The VISCOMM conference at the end of last week was packed with ideas and perspectives on new media. We put together the Design Track seminars and booked some outstanding speakers who spoke about a vast range of creative automation subjects.

I filled a notebook with the things I learned, and we'll be turning it into notes and articles here on E-P in the next few weeks. Here are a few highlights from the Design Track seminars:

Interactive Media Design
Marla Milne and a diverse panel of designers kicked things off with some brilliant insights into the business of creating great multimedia. They also talked and demo'd ambient sound surrounding interactive products, an idea that was repeated at several sessions at the show.

Speeding the Art: Creating Effective Graphics for the Web
Sitting at a Mac with PhotoShop and other programs, Mark Silverman showed us how to streamline graphics for the web. He described resolution issues, palette reduction tricks, the JPG/GIF difference, dithering and digital watermarks (an upcoming feature of PhotoShop 4.0). A new thing I learned was to eliminate the resource fork from Mac graphics to cut the Mac thumbnail out of the file and save space.
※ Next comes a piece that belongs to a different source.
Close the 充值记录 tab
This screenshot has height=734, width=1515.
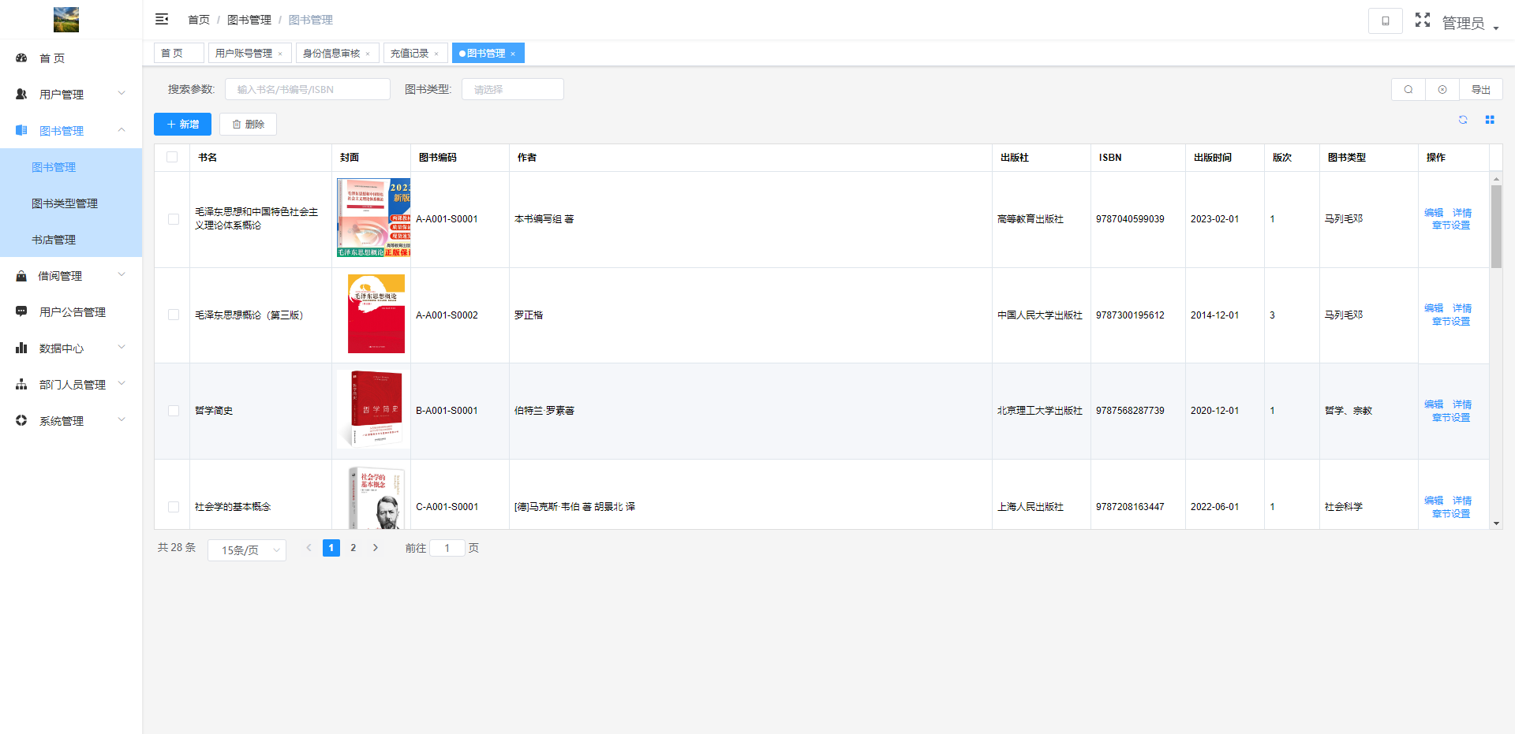click(x=436, y=54)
Ex-Kodak imaging pro Fred Shippey was in the audience and contributed several good points and perspectives, as well.

A Designer's Overview of Multimedia Programming
Multimedia program whiz Daniel Schwartz talked tech to designers, explaining server and client side programming, describing the different languages and their features, and discussing the way that programmers work on multimedia. (I swear he used the word functionality a thousand times.) Dan was balanced by partner Monica Chau, a designer who spoke about the creative "challenges" of working with technical types. It was a session in which the left side of the brain issues collided with the right side of the brain perspectives.
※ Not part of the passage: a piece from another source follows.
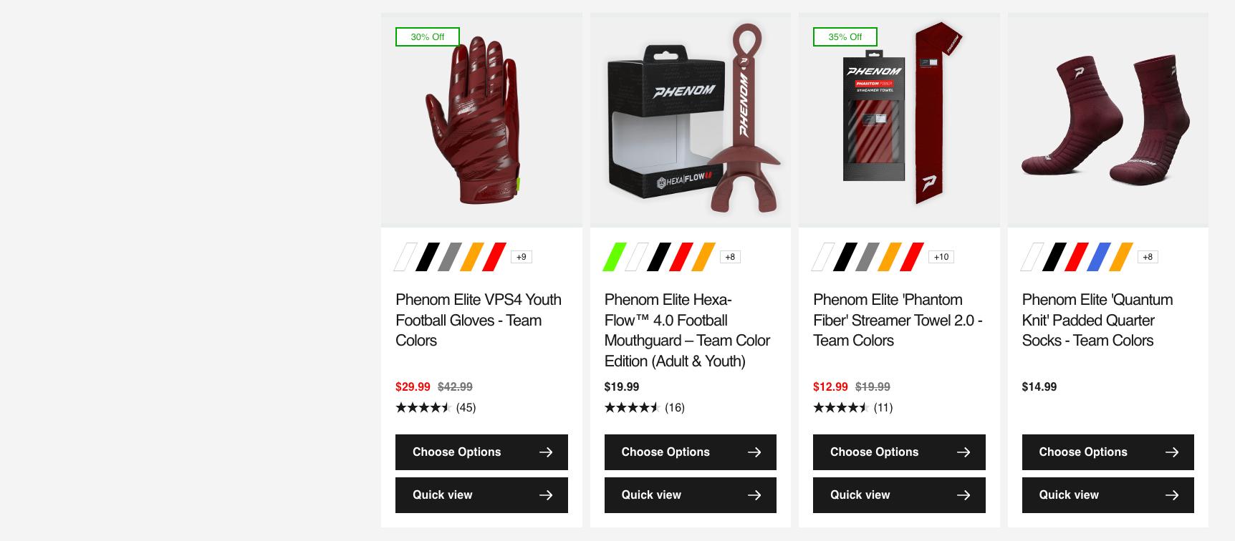Open the maroon streamer towel product image
Screen dimensions: 1235x541
coord(899,120)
Web Authoring Tools: Keeping Track of All Those Pages
GRLab's Hollis Wagenstein led a panel of experts from design, engineering and business backgrounds. Engineering expert Ilias Sarris had a fascinating insight: Designing a web site is more like developing a computer application than like producing a printed brochure. The hard part, he said, is not the HTML coding, it's the thinking through of software functions that make the site interactive. Another great story came from the audience: A print designer who's customer bought a hugely complex multimedia-intensive web site from an expensive, big name web developer scrapped the whole thing when the customer couldn't make the thing work for his kid on his home PC. The print designer got the job to re-do the site in a more practical format.

Creating Virtual Reality
Jim Cornacchia gave a great live demo: cooking up Quicktime VR files on stage, describing the photography and computing processes, and showing his latest work for Time Warner based on the Visible Human project. We also saw another photographic VR technique, PhotBubbles, featured on the New York Times web site, and we played with a VRML (Virtual Reality Meta Language) world to see what the object-oriented future will bring.

Designing Sound and Video
Jonathan Hirschman, newly promoted to production director of Time Warner's Pathfinder site, gave a terrific, fact-filled presentation on the nuts and bolts of sound and video on the web. He talked about the kinds of products he's used and made the point that neither the Mac or the Windows platform was enough: he needed both to do the work. He figures that Pathfinder is now up to a million HTML pages with more than 20 gigabytes on the web.